▸ **Try it**
For this exercise, write out each entry below exactly as it reads.

Pixel coordinate grounding data:
__________

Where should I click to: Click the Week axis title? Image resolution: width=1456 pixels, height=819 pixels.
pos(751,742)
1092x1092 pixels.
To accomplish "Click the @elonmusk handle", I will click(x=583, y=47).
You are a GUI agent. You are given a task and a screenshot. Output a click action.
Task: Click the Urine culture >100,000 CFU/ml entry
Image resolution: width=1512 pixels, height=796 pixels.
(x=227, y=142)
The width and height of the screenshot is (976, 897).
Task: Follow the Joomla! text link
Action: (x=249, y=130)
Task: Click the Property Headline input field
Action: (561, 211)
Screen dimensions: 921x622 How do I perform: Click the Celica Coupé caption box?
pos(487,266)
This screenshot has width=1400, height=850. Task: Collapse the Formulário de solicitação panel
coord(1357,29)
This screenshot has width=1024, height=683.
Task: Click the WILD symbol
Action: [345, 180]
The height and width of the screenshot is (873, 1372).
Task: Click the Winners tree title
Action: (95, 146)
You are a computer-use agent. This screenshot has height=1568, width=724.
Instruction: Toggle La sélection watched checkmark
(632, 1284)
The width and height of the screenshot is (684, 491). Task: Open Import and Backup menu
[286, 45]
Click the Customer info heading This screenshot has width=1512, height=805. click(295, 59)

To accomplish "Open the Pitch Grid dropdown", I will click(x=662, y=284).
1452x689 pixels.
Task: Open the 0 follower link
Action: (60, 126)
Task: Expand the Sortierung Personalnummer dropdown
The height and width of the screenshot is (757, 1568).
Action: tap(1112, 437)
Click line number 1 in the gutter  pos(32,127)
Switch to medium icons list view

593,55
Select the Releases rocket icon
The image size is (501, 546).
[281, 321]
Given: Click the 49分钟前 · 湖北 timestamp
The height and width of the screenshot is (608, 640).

__________

▸ **Response area**
Where should I click to: Click the Week axis title? Image resolution: width=1456 pixels, height=819 pixels.
pos(751,742)
1092x1092 pixels.
To accomplish "Click the @elonmusk handle", I will click(x=583, y=47).
You are a GUI agent. You are given a task and a screenshot. Output a click action.
Task: Click the Urine culture >100,000 CFU/ml entry
Image resolution: width=1512 pixels, height=796 pixels.
(x=227, y=142)
The width and height of the screenshot is (976, 897).
Task: Follow the Joomla! text link
Action: (x=249, y=130)
Task: Click the Property Headline input field
Action: (561, 211)
Screen dimensions: 921x622 How do I perform: Click the Celica Coupé caption box?
pos(487,266)
This screenshot has width=1400, height=850. Task: Collapse the Formulário de solicitação panel
coord(1357,29)
This screenshot has width=1024, height=683.
Task: Click the WILD symbol
Action: [345, 180]
The height and width of the screenshot is (873, 1372).
Task: Click the Winners tree title
Action: (95, 146)
You are a computer-use agent. This screenshot has height=1568, width=724.
Instruction: Toggle La sélection watched checkmark
(632, 1284)
The width and height of the screenshot is (684, 491). Task: Open Import and Backup menu
[286, 45]
Click the Customer info heading This screenshot has width=1512, height=805. click(295, 59)

To accomplish "Open the Pitch Grid dropdown", I will click(x=662, y=284).
1452x689 pixels.
Task: Open the 0 follower link
Action: (60, 126)
Task: Expand the Sortierung Personalnummer dropdown
The height and width of the screenshot is (757, 1568).
Action: tap(1112, 437)
Click line number 1 in the gutter  pos(32,127)
Switch to medium icons list view

593,55
Select the Releases rocket icon
The image size is (501, 546).
[281, 321]
Given: Click the 49分钟前 · 湖北 timestamp
The height and width of the screenshot is (608, 640).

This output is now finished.